PASSAGE FOR REVIEW:
┌──

In the Alsace region of France, one company, H-énergie, has come up with a solution: a mobile granulator that visits farmers and helps reduce the need for travel.

"For the environment, the fact that the granulator is mobile is advantageous, because it reduces the need for transport – raw materials can be processed on location rather than at a factory," H-énergie co-inventor Xavier Remond told CNBC's Sustainable Energy.

He said that previously, the by-products of agricultural processes were left to decompose – but now they're reused.

"It's advantageous because we go to a farmer, for example, and transform the raw materials that he has stored there. Otherwise, they wouldn't be used," Remond added.

Winemaker Xavier Muller says he has directly benefited from the service offered by H-énergie.

"It's true that, since this mobile granulator exists, it's a lot easier as it's the company that comes to me and transforms my wood into granules that I can use in my wood burner," he said.

"It saves a lot of transport and allows me to make use of the diseased vine shoots I would otherwise have to destroy."

This comes at a time when the popularity of biomass is growing. Consumption of biomass energy increased by over 60 percent between 2002 and 2013, according to the U.S. Energy Information Administration, with biomass in 2013 accounting for around half of all renewable energy consumed and 5 percent of energy in the U.S.

└──

(Excerpts from a dataset)

┌──

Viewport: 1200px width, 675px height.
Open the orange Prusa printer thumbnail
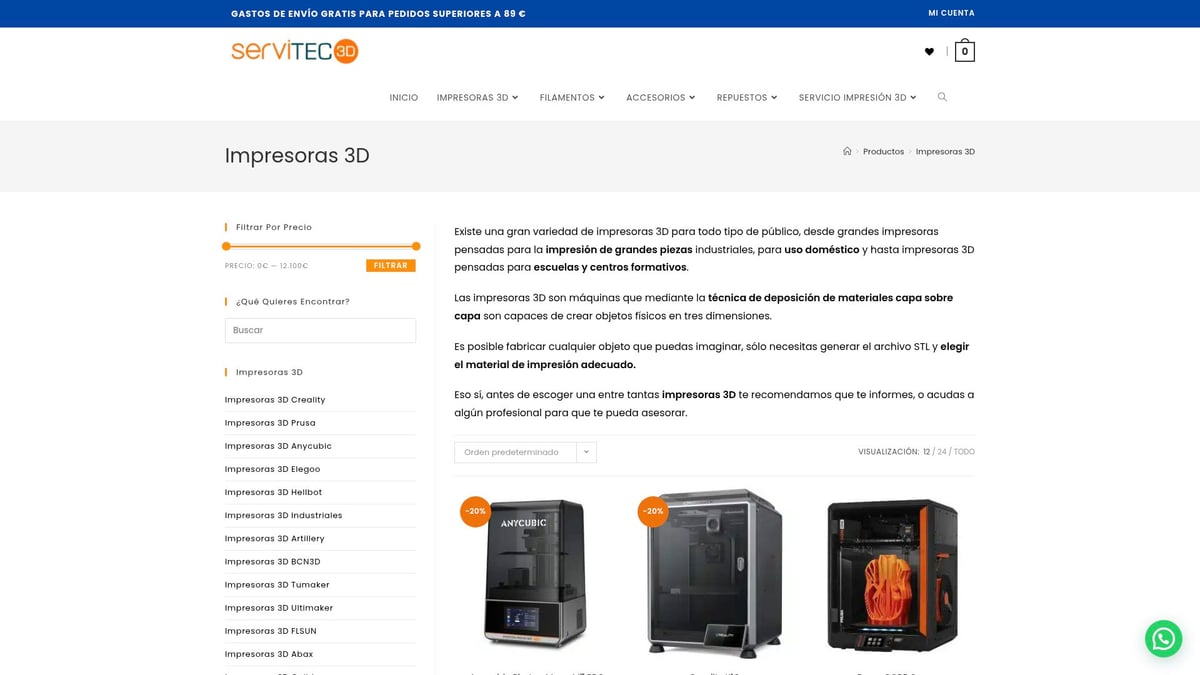click(x=892, y=575)
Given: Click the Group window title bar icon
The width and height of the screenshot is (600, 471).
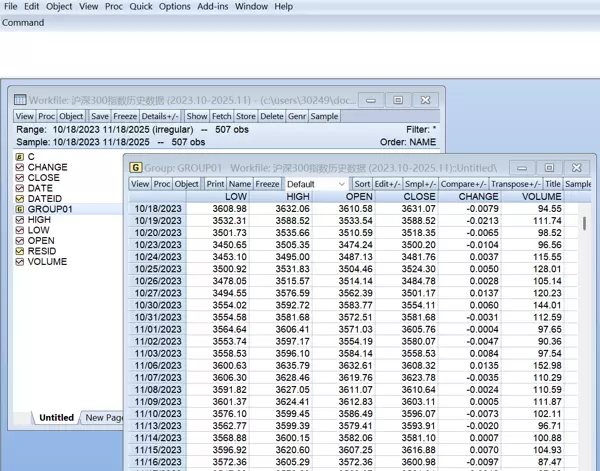Looking at the screenshot, I should point(136,167).
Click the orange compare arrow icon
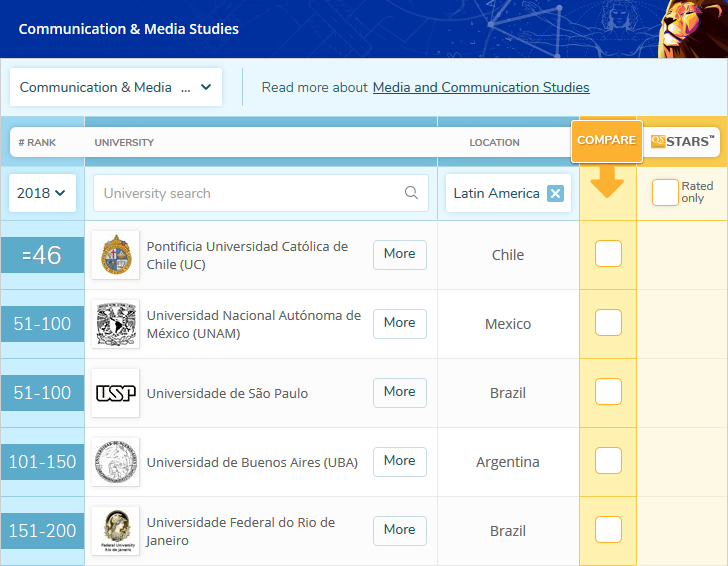This screenshot has height=566, width=728. pos(607,182)
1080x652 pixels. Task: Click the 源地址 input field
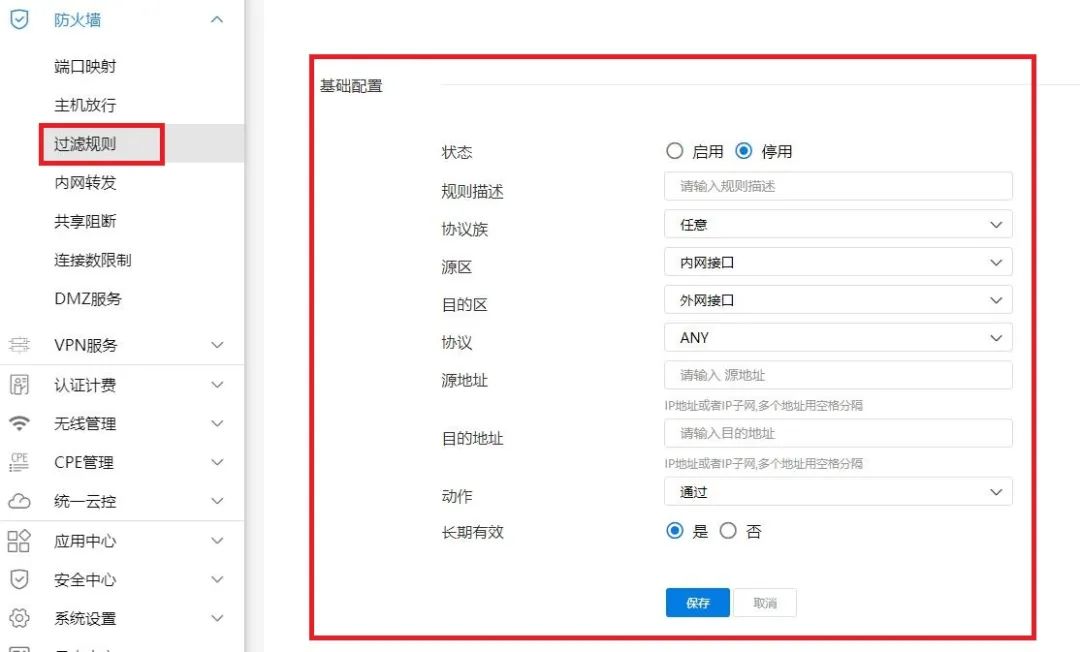coord(838,375)
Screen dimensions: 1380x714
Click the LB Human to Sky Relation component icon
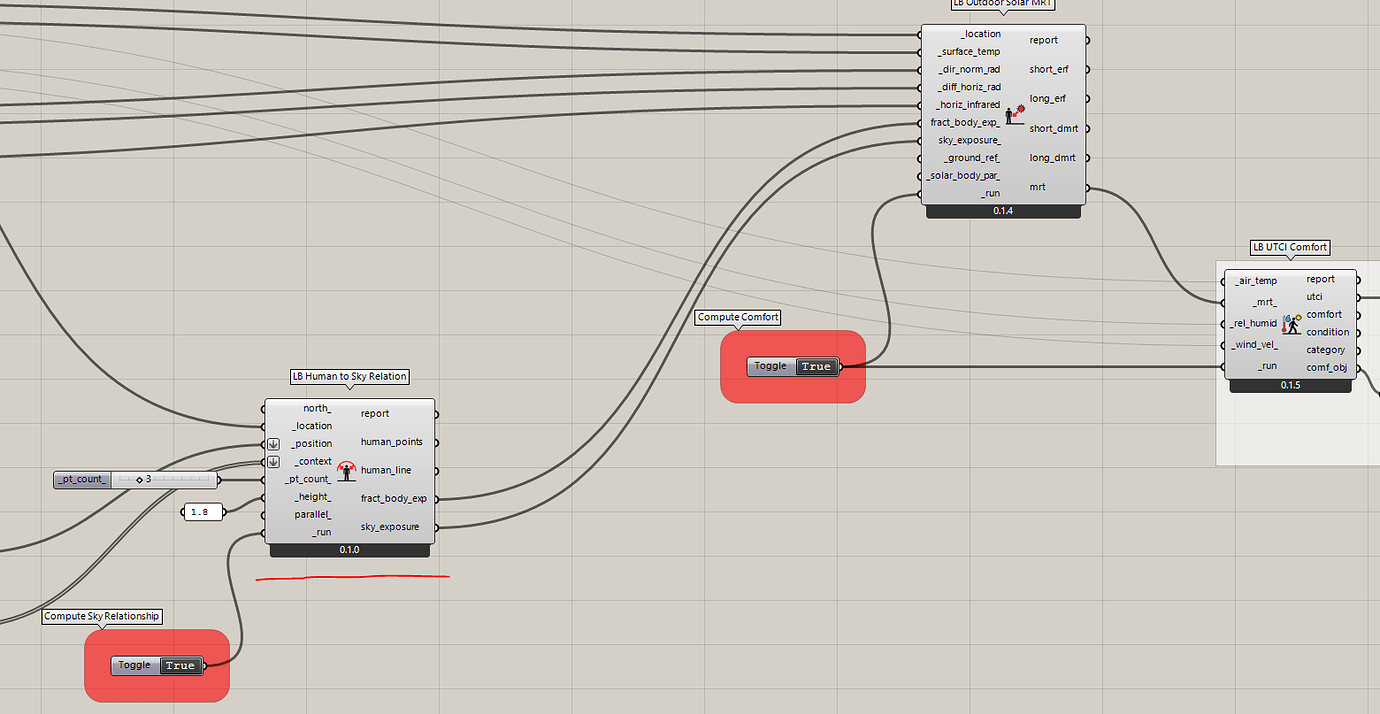[x=347, y=470]

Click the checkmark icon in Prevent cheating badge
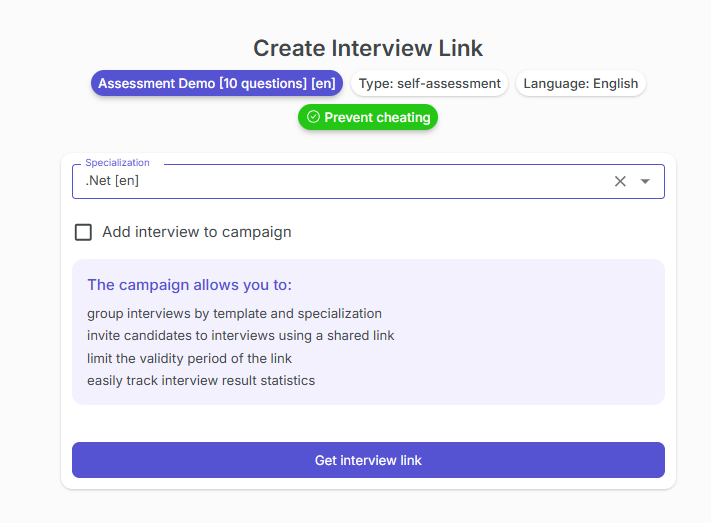click(313, 117)
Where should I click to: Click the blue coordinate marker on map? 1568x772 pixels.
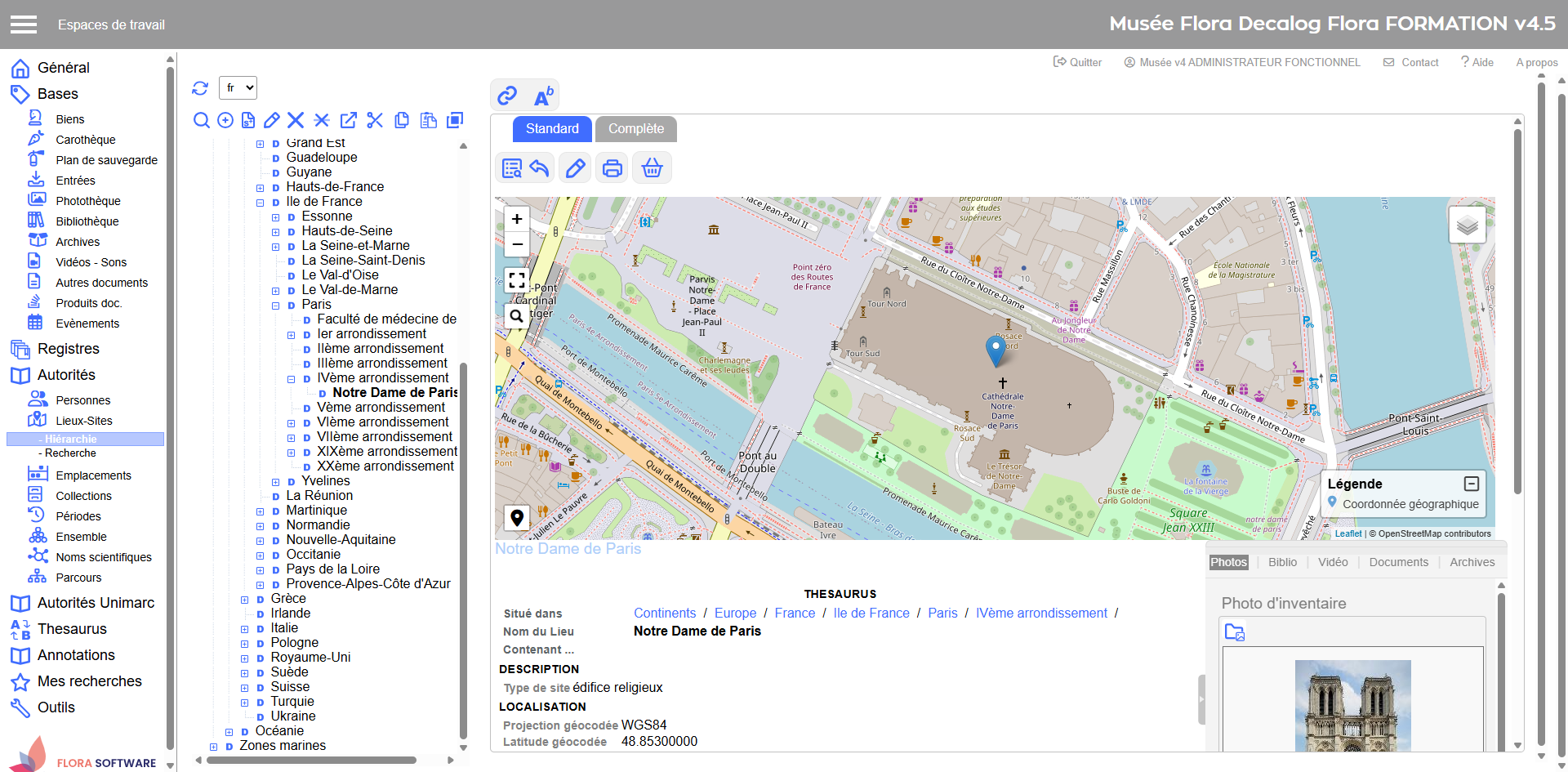point(996,350)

└──

ACTIVITY: Please copy the part of the mobile granulator passage starting at "He said that" and ending at "offered by H-énergie.".

RESULT FOR THIS TASK:
He said that previously, the by-products of agricultural processes were left to decompose – but now they're reused.

"It's advantageous because we go to a farmer, for example, and transform the raw materials that he has stored there. Otherwise, they wouldn't be used," Remond added.

Winemaker Xavier Muller says he has directly benefited from the service offered by H-énergie.